Iran's president, Hassan Rouhani, said Wednesday that Iran will carry out its remaining obligations in the next two weeks to pave the way for the lifting of sanctions in January. He said Iran would now dismantle some nuclear centrifuges and ship out a major portion of its stockpile of enriched uranium.
Mull emphasized that the agreement requires Iran to take steps to dismantle its nuclear program correctly, not quickly.
"We're not there yet," he said. "I don't think anyone in the U.S. can predict when that will be. The responsibility for that lies with Iran as verified by the International Atomic Energy Agency."
Mull said Iran has begun dismantling its uranium enrichment system by removing thousands of centrifuges and transferring them into a storage facility that will be monitored by international nuclear inspectors.
"It has already removed more than 5,000 of its machines and is likely to move quickly to remove the rest in the coming days," Mull said.
He said Iran is reducing its stockpile of various forms of enriched uranium to no more than 300 kilograms of material enriched up to 3.67 percent.

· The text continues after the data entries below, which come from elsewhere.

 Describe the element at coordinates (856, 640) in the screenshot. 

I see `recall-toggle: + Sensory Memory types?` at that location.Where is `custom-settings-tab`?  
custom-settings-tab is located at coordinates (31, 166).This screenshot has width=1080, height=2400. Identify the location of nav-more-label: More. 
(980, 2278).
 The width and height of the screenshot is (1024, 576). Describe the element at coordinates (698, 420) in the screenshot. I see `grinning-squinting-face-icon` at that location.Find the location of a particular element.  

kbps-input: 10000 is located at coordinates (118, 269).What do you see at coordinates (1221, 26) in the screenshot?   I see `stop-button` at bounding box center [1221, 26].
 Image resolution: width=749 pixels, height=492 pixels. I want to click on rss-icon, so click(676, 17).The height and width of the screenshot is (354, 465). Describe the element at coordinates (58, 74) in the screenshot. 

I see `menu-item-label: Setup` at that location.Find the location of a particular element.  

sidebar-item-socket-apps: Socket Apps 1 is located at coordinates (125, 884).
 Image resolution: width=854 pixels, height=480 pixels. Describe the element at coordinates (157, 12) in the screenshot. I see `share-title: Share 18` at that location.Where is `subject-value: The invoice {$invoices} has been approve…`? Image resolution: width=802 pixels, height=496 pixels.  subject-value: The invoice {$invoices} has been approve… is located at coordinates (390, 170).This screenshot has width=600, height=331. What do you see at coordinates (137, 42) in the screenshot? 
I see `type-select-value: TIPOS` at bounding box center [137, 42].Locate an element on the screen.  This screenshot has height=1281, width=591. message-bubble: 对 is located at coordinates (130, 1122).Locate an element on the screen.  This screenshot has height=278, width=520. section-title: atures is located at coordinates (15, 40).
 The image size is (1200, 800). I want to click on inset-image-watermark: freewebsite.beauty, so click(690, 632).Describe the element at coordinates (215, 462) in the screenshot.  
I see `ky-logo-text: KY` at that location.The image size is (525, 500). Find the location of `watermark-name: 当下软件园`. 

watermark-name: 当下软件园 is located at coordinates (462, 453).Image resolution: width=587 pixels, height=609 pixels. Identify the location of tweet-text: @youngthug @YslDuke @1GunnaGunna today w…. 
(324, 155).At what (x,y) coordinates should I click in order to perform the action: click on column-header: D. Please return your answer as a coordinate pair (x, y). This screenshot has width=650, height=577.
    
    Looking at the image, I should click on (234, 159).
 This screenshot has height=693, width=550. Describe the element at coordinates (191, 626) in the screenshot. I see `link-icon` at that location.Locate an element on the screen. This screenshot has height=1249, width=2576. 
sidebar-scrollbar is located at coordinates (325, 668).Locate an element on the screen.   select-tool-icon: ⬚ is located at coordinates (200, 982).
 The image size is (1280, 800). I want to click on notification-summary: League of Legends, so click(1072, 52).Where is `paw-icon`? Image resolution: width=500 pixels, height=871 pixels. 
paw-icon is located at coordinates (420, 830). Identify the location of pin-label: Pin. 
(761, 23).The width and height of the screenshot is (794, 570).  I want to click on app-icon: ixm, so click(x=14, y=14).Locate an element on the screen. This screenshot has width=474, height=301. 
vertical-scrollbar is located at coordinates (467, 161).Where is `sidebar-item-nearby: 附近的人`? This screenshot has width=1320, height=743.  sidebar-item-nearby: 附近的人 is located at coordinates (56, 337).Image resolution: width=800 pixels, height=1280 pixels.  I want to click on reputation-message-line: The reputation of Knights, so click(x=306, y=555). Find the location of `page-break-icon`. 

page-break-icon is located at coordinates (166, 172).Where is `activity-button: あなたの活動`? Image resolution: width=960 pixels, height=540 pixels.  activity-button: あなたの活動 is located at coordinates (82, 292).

"It will accomplish this primarily by shipping a significant amount of such material outside Iran, while also diluting the remaining excess to the level of natural uranium or below," Mull said. "Commercial contracts are in place for Iran to ship its enriched uranium stockpiles to Russia. We expect that this material — approximately 25,000 pounds of material enriched up to 20 percent low-enriched uranium — could leave Iran in the coming weeks."
Senators from both parties expressed concern about recent actions taken by Iran, which they fear could foreshadow Iranian noncompliance.
Saying the deal is off to a "terrible start," Sen. Bob Corker, the committee's Republican chairman, cited Iran's conviction of Jason Rezaian, a Washington Post reporter, along with the export of weapons to Syria and Yemen, and an Oct. 10 ballistic missile test that U.N. experts say violates the U.N. ballistic missile test ban.
"We see no evidence of them paying a price for any of these actions," Corker said.
Mull said the administration was "actively considering the appropriate consequences" to the October missile launch, but did not elaborate.